Online via Microsoft Teams

Host: Dr Henry McSorley  

Abstract 

Uncontrolled regeneration leads to neoplastic transformation. Barrier epithelia, such as the intestine, undergo continuous homeostatic and damage-induced tissue renewal and thus need to be tightly regulated to prevent neoplastic transformation, suggesting pathways that disengage tumour growth from regenerative processes must exist. By mining RNAseq datasets from two intestinal damage models and using pharmacological, transcriptomics, and genetic tools we identified liver X receptor (LXR) pathway activation as a tissue adaptation to damage that reciprocally regulates intestinal regeneration and tumorigenesis. Using single-cell and spatial transcriptomics, intestinal organoids, and gain and loss of function experiments, we demonstrated that LXR activation in intestinal epithelial cells induces amphiregulin (Areg) that boosts regenerative responses. Notably, when challenged for tumorigenesis LXR activation triggered adaptive immunity dependent anti-tumour responses. Thus, our work reveals a novel mode of epithelial adaptation to damage where LXR functions as a rheostat that promotes tissue repair while limiting tumorigenesis. 

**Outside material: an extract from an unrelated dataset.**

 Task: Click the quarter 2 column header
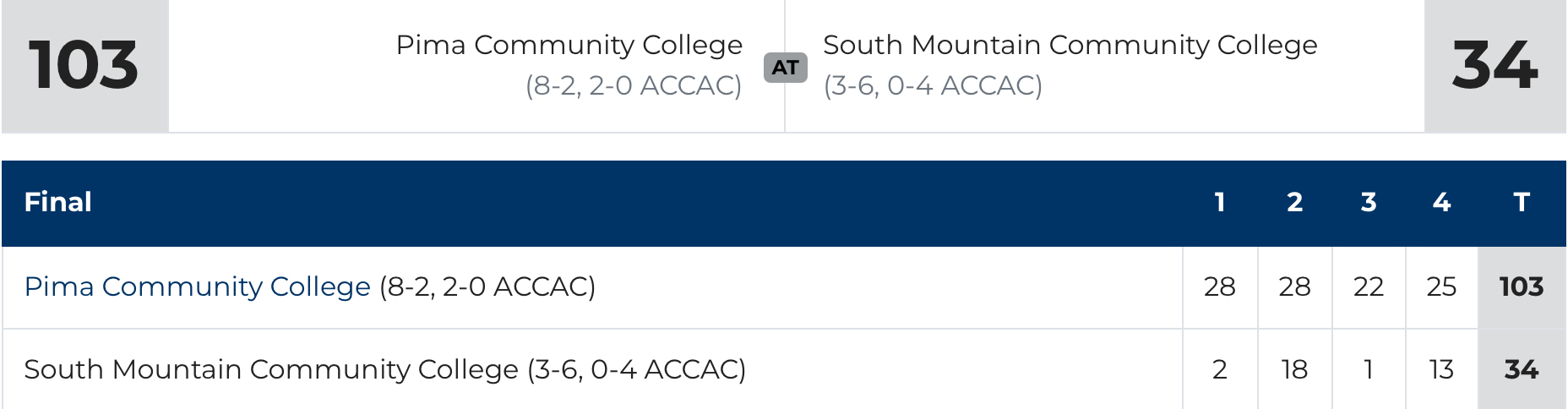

Our findings on unlinking regeneration and tumorigenesis pave the way for innovative pro-regenerative therapies. This is particularly relevant in conditions such as inflammatory bowel disease (IBD), where existing anti-inflammatory treatments often prove inadequate. Building on these foundations, my overarching goal as an independent group leader is to develop an interdisciplinary research program focused on a novel framework for tissue regeneration while reducing tumour risks. In the short term, I plan to integrate epithelial memory and cell-fate changes into a clinical drug discovery pipeline targeting improved tissue regeneration in IBD. In the long term, these efforts may also provide insights into tissue dysfunction in conditions like age-related decline in regeneration and increased tumorigenesis.